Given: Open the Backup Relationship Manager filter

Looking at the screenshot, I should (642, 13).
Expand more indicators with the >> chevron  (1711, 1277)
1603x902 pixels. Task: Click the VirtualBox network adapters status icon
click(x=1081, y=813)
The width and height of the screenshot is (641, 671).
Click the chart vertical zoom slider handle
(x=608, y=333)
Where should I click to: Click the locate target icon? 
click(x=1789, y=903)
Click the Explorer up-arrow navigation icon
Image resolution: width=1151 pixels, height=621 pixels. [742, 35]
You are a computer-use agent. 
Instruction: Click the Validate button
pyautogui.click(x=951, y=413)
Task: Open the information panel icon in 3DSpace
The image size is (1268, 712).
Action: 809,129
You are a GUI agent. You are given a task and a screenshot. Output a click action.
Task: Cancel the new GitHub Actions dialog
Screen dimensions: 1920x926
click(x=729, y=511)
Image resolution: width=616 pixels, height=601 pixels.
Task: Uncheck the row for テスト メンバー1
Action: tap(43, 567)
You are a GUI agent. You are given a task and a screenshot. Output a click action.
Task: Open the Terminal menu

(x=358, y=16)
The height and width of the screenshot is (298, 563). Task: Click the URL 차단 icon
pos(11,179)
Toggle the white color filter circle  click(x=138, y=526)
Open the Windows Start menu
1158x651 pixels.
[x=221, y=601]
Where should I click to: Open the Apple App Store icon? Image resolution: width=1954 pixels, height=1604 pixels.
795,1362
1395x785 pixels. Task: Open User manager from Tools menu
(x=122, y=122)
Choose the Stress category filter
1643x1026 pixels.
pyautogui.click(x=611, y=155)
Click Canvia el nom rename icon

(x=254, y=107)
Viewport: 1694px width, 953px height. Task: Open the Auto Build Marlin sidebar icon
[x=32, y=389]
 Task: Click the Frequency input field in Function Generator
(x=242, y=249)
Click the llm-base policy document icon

====

→ **THE PROBLEM**: Each entry above is to be set down again in exactly the same words.

→ **SOLUTION TO THIS PROBLEM**:
Given: Open the Backup Relationship Manager filter

Looking at the screenshot, I should (642, 13).
Expand more indicators with the >> chevron  (1711, 1277)
1603x902 pixels. Task: Click the VirtualBox network adapters status icon
click(x=1081, y=813)
The width and height of the screenshot is (641, 671).
Click the chart vertical zoom slider handle
(x=608, y=333)
Where should I click to: Click the locate target icon? 
click(x=1789, y=903)
Click the Explorer up-arrow navigation icon
Image resolution: width=1151 pixels, height=621 pixels. [742, 35]
You are a computer-use agent. 
Instruction: Click the Validate button
pyautogui.click(x=951, y=413)
Task: Open the information panel icon in 3DSpace
The image size is (1268, 712).
Action: 809,129
You are a GUI agent. You are given a task and a screenshot. Output a click action.
Task: Cancel the new GitHub Actions dialog
Screen dimensions: 1920x926
click(x=729, y=511)
Image resolution: width=616 pixels, height=601 pixels.
Task: Uncheck the row for テスト メンバー1
Action: tap(43, 567)
You are a GUI agent. You are given a task and a screenshot. Output a click action.
Task: Open the Terminal menu

(x=358, y=16)
The height and width of the screenshot is (298, 563). Task: Click the URL 차단 icon
pos(11,179)
Toggle the white color filter circle  click(x=138, y=526)
Open the Windows Start menu
1158x651 pixels.
[x=221, y=601]
Where should I click to: Open the Apple App Store icon? Image resolution: width=1954 pixels, height=1604 pixels.
795,1362
1395x785 pixels. Task: Open User manager from Tools menu
(x=122, y=122)
Choose the Stress category filter
1643x1026 pixels.
pyautogui.click(x=611, y=155)
Click Canvia el nom rename icon

(x=254, y=107)
Viewport: 1694px width, 953px height. Task: Open the Auto Build Marlin sidebar icon
[x=32, y=389]
 Task: Click the Frequency input field in Function Generator
(x=242, y=249)
Click the llm-base policy document icon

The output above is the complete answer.